>> begin Dataset entries

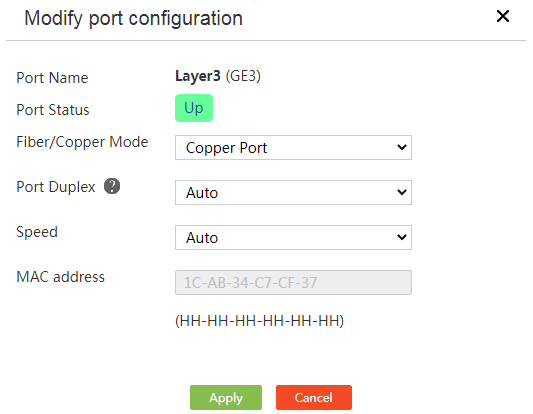
Task: Click the Layer3 (GE3) port name text
Action: coord(218,76)
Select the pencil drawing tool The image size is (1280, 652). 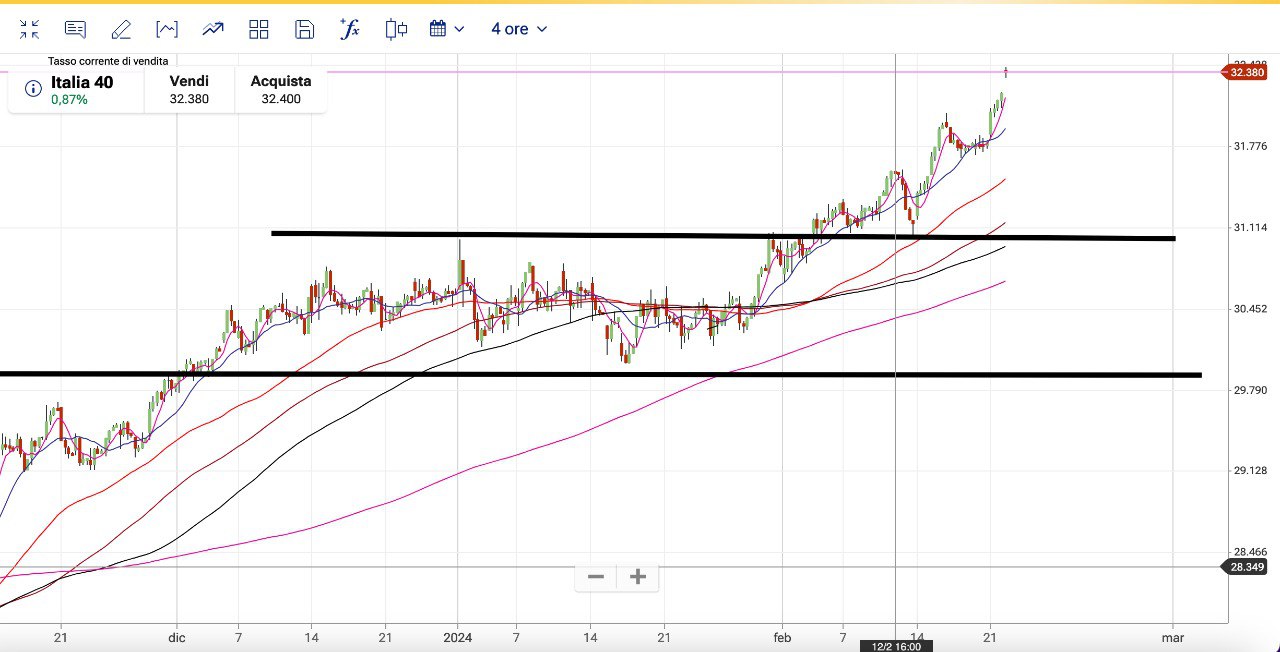(121, 29)
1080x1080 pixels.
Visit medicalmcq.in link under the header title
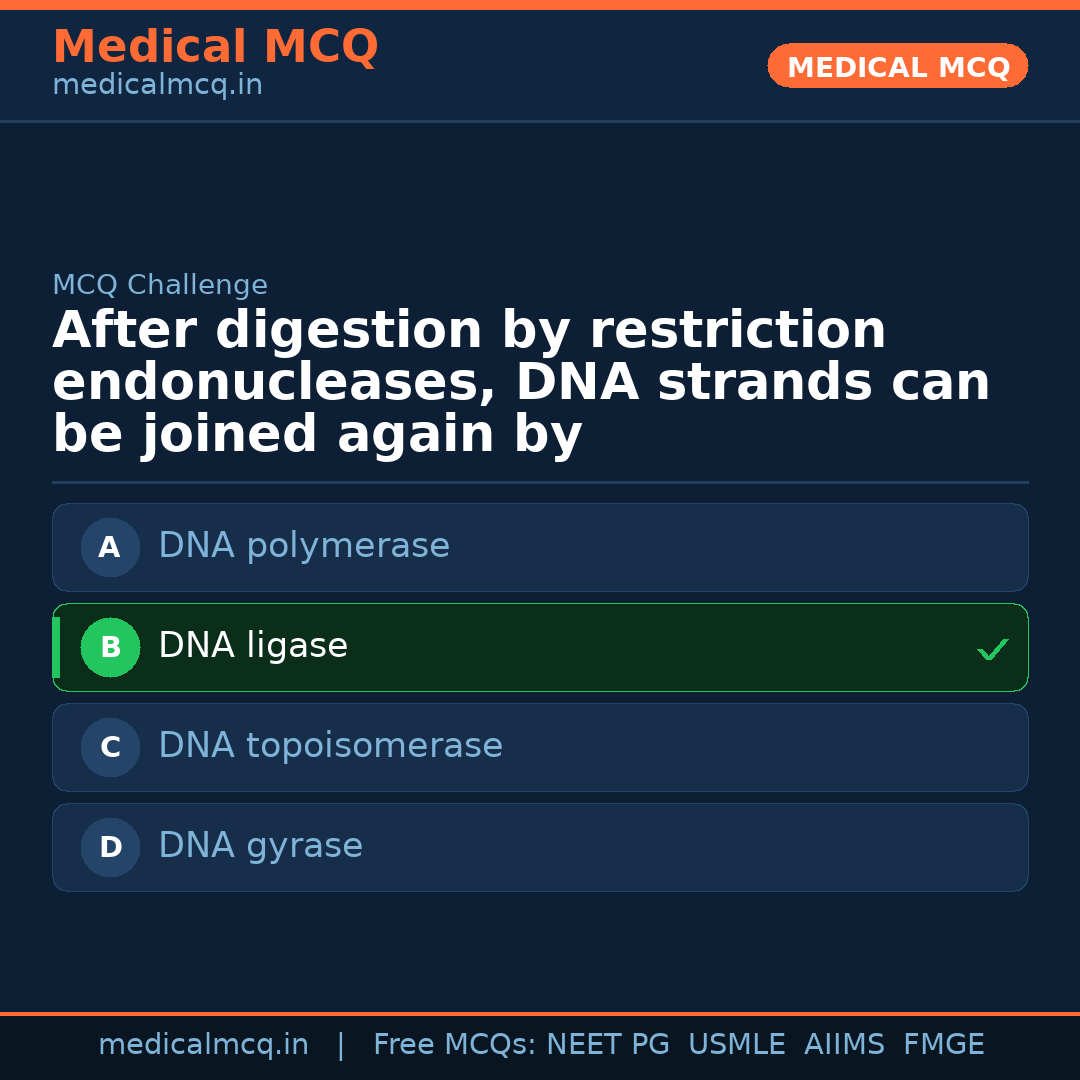157,85
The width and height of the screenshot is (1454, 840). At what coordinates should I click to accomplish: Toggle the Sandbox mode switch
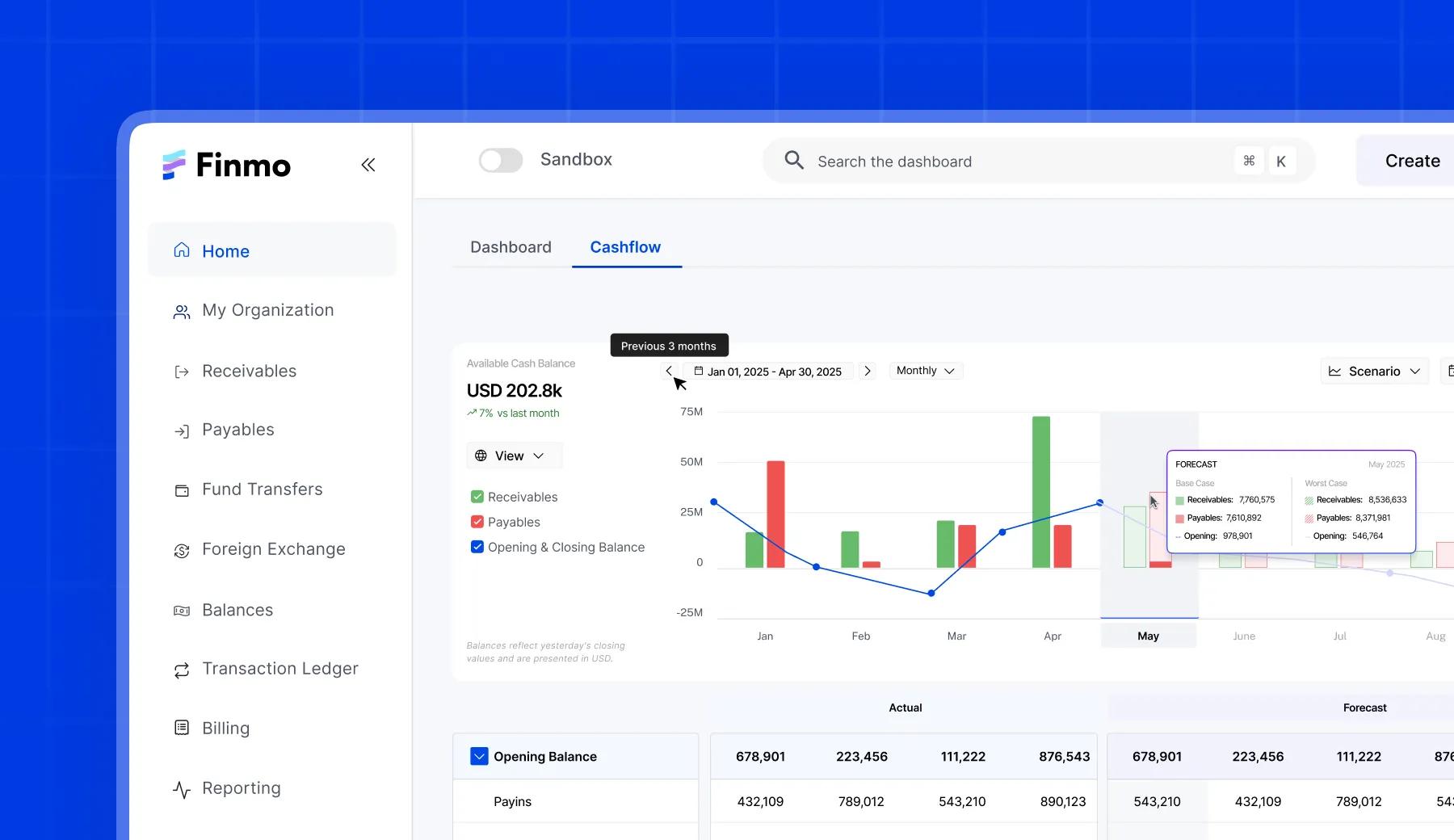point(501,160)
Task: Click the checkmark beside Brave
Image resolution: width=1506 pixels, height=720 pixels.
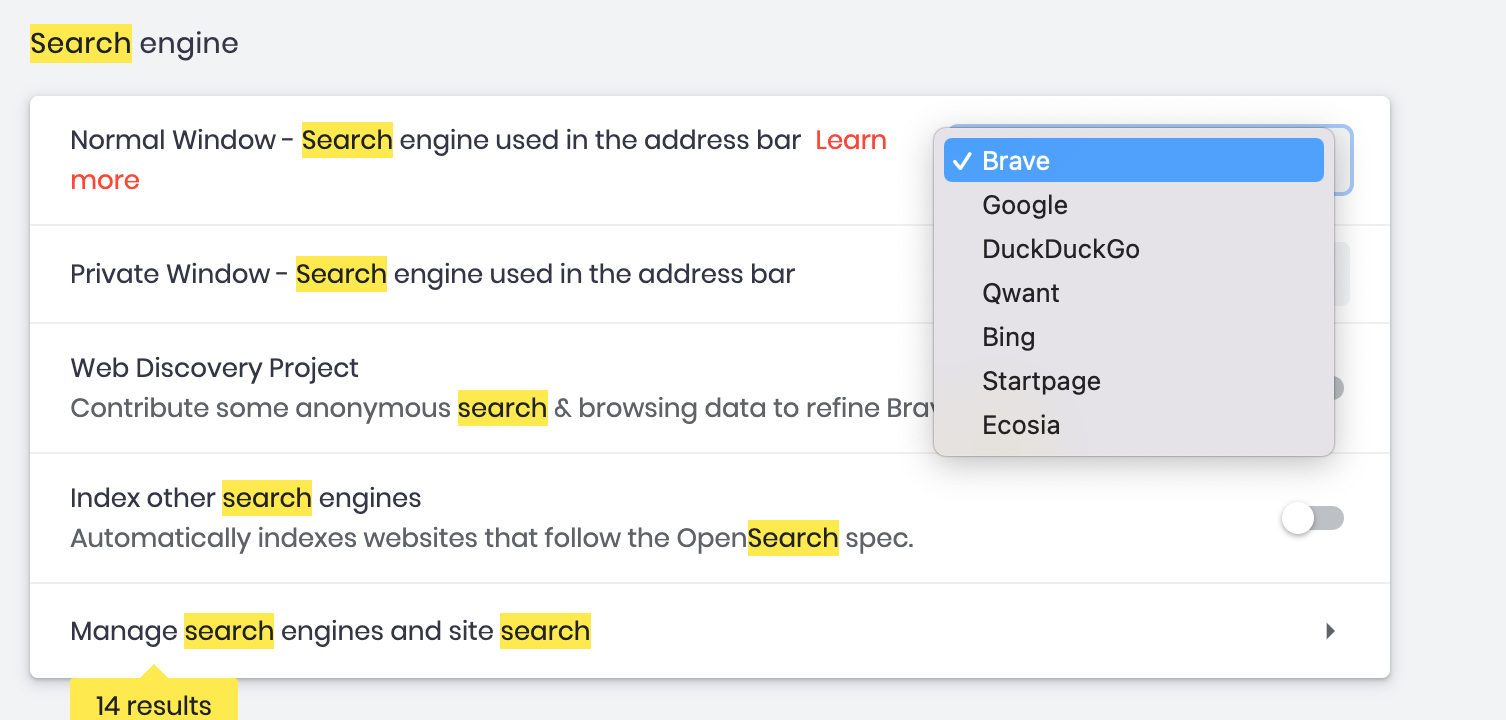Action: pyautogui.click(x=963, y=160)
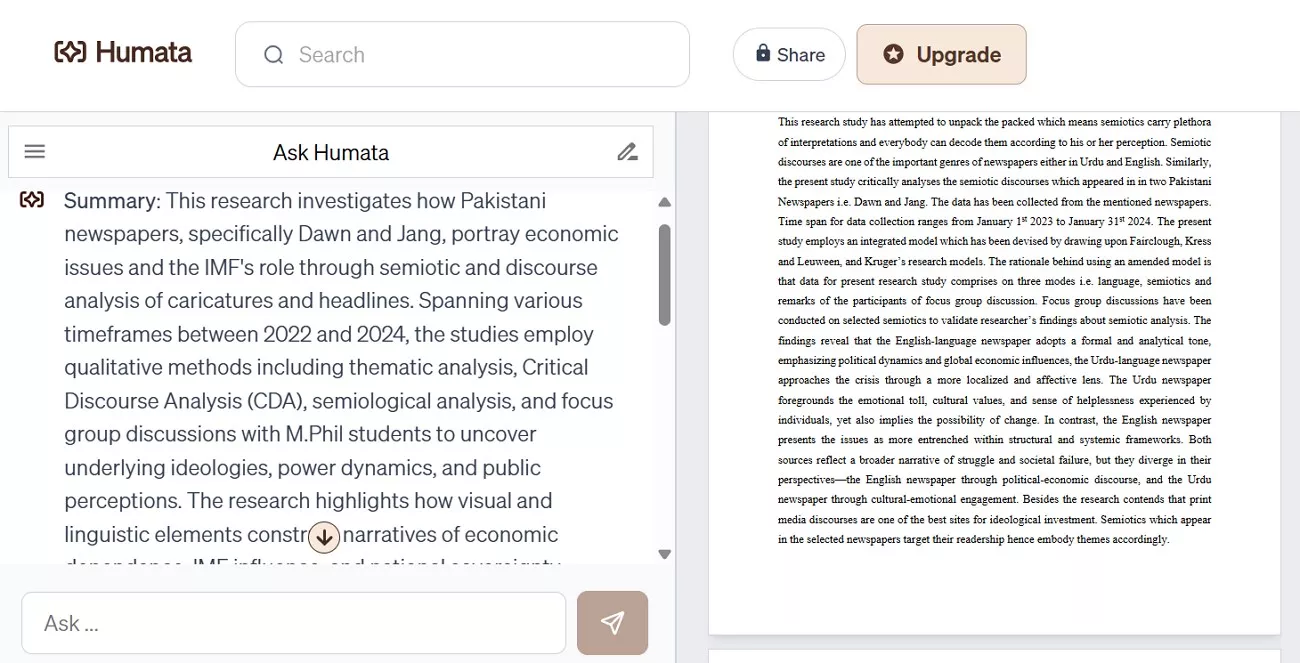
Task: Open the Ask Humata hamburger menu
Action: [x=34, y=151]
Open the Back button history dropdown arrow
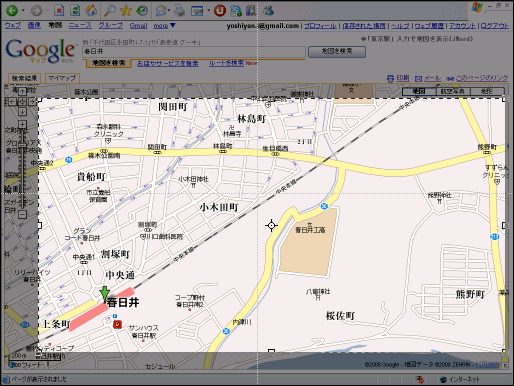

>> end Dataset entries

Goal of the exercise ▸ Express the lines running from the one containing "Task: Click the checkmark beside Brave" through the end of the entries, inclusive, as a Markdown table with the columns Row and Entry line, numbering each line in order. Omit blank lines and leave the pictures out.

Task output ▸
| Row | Entry line |
|---|---|
| 1 | Task: Click the checkmark beside Brave |
| 2 | Image resolution: width=1506 pixels, height=720 pixels. |
| 3 | Action: pyautogui.click(x=963, y=160) |
| 4 | Task: Open the Ask Humata hamburger menu |
| 5 | Action: [x=34, y=151] |
| 6 | Open the Back button history dropdown arrow |